Command: 'cqlsh --no-color   --request-timeout=120 --connect-timeout=60  -e "describe keyspaces" 10.0.0.17 9042'

Exit code: 1

Stdout:



Stderr:

Connection error: Error from server: code=1200 [Coordinator node timed out waiting for replica nodes' responses] message="Operation timed out for system.local - received only 0 responses from 1 CL=ONE." info={'received_responses': 0, 'required_responses': 1, 'consistency': 'ONE'}
< t:2022-07-23 03:53:46,125 f:file_logger.py  l:101  c:sdcm.sct_events.file_logger p:INFO  > 2022-07-23 03:53:46.123: (DisruptionEvent Severity.NORMAL) period_type=begin event_id=d4a96399-abf7-40df-ae84-ed1b2673105f: nemesis_name=Truncate target_node=Node longevity-twcs-48h-master-db-node-360458dd-6 [54.216.80.92 | 10.0.2.251] (seed: False)
< t:2022-07-23 03:57:28,783 f:remote_base.py  l:520  c:RemoteLibSSH2CmdRunner p:DEBUG > Running command "cqlsh --no-color   --request-timeout=120 --connect-timeout=60  -e "describe keyspaces" 10.0.0.17 9042"...
< t:2022-07-23 03:57:45,289 f:base.py         l:146  c:RemoteLibSSH2CmdRunner p:ERROR > Error executing command: "cqlsh --no-color   --request-timeout=120 --connect-timeout=60  -e "describe keyspaces" 10.0.0.17 9042"; Exit status: 1

Traceback (most recent call last):
  File "/home/ubuntu/scylla-cluster-tests/sdcm/nemesis.py", line 3614, in wrapper
    result = method(*args, **kwargs)
  File "/home/ubuntu/scylla-cluster-tests/sdcm/nemesis.py", line 1662, in disrupt_truncate
    self._prepare_test_table(ks=keyspace_truncate)
  File "/home/ubuntu/scylla-cluster-tests/sdcm/nemesis.py", line 1649, in _prepare_test_table
    test_keyspaces = self.cluster.get_test_keyspaces()
  File "/home/ubuntu/scylla-cluster-tests/sdcm/cluster.py", line 4027, in get_test_keyspaces
    keyspaces = self.nodes[0].run_cqlsh("describe keyspaces").stdout.split()
  File "/home/ubuntu/scylla-cluster-tests/sdcm/cluster.py", line 2804, in run_cqlsh
    cqlsh_out = self.remoter.run(cmd, timeout=timeout + 30,  # we give 30 seconds to cqlsh timeout mechanism to work
  File "/home/ubuntu/scylla-cluster-tests/sdcm/remote/remote_base.py", line 613, in run
    result = _run()
  File "/home/ubuntu/scylla-cluster-tests/sdcm/utils/decorators.py", line 67, in inner
    return func(*args, **kwargs)
  File "/home/ubuntu/scylla-cluster-tests/sdcm/remote/remote_base.py", line 604, in _run
    return self._run_execute(cmd, timeout, ignore_status, verbose, new_session, watchers)
  File "/home/ubuntu/scylla-cluster-tests/sdcm/remote/remote_base.py", line 537, in _run_execute
    result = connection.run(**command_kwargs)
  File "/home/ubuntu/scylla-cluster-tests/sdcm/remote/libssh2_client/__init__.py", line 620, in run
    return self._complete_run(channel, exception, timeout_reached, timeout, result, warn, stdout, stderr)
  File "/home/ubuntu/scylla-cluster-tests/sdcm/remote/libssh2_client/__init__.py", line 654, in _complete_run
    raise UnexpectedExit(result)
sdcm.remote.libssh2_client.exceptions.UnexpectedExit: Encountered a bad command exit code!

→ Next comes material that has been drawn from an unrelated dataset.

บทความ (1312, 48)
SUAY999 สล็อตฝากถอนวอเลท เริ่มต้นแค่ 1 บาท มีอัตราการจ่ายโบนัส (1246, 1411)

Command: 'cqlsh --no-color   --request-timeout=120 --connect-timeout=60  -e "describe keyspaces" 10.0.0.17 9042'

Exit code: 1

Stdout:



Stderr:

Connection error: ('Unable to connect to any servers', {'10.0.0.17': ReadTimeout('Error from server: code=1200 [Coordinator node timed out waiting for replica nodes\' responses] message="Operation timed out for system_schema.keyspaces - received only 0 responses from 1 CL=ONE." info={\'received_responses\': 0, \'required_responses\': 1, \'consistency\': \'ONE\'}',)})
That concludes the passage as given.